▸ Given problem:
Print everything in the material from the line containing "You are a computer-use" down to the line containing "point(180,373)", both included, with no changes.

▸ Stored records:
--*--
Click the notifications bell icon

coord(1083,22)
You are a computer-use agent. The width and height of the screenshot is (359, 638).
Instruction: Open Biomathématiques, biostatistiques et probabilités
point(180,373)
--*--
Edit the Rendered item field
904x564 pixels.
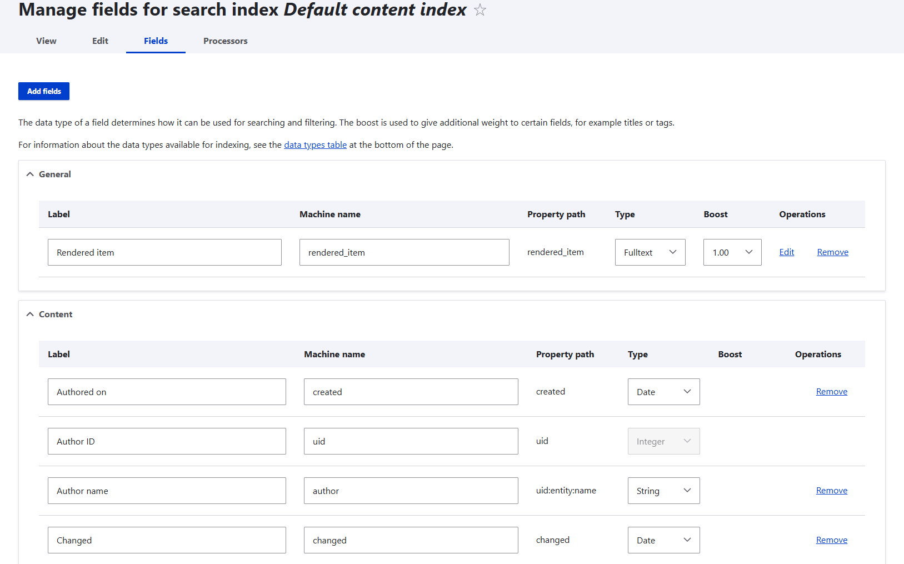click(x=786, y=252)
--*--
▸ Exercise response:
You are a computer-use agent. The width and height of the screenshot is (359, 638).
Instruction: Open Biomathématiques, biostatistiques et probabilités
point(180,373)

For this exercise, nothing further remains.